In the data below, start at the line with "Viewport: 1233px width, 952px" and go through the line with "[x=189, y=922]". Give those lines again with "sun icon" replaced by "moon icon" and everything else unchanged.

Dataset rows ::
----------

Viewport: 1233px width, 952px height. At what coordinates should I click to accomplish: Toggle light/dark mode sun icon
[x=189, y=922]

----------

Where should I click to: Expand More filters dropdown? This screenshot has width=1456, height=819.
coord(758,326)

----------

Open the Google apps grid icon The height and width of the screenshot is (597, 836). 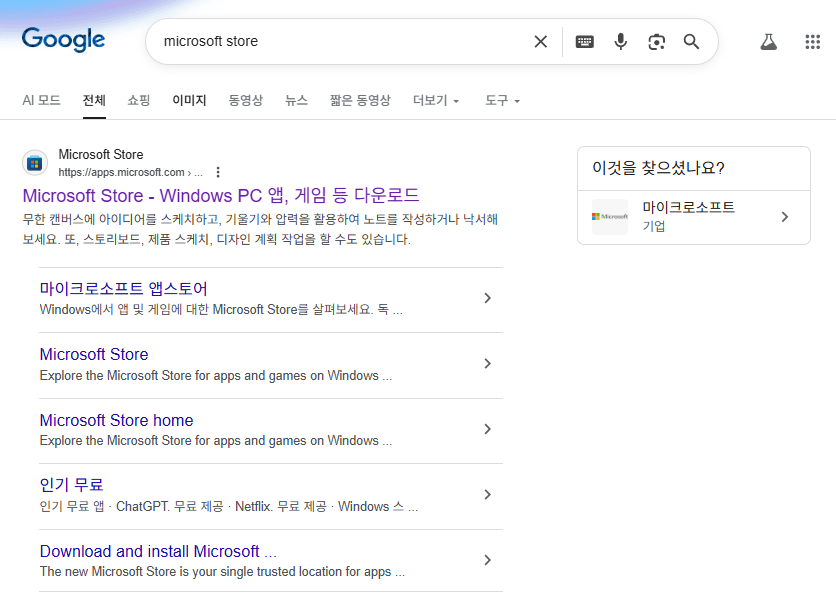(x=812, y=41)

----------

Exercise solution ::
Viewport: 1233px width, 952px height. At what coordinates should I click to accomplish: Toggle light/dark mode moon icon
[x=189, y=922]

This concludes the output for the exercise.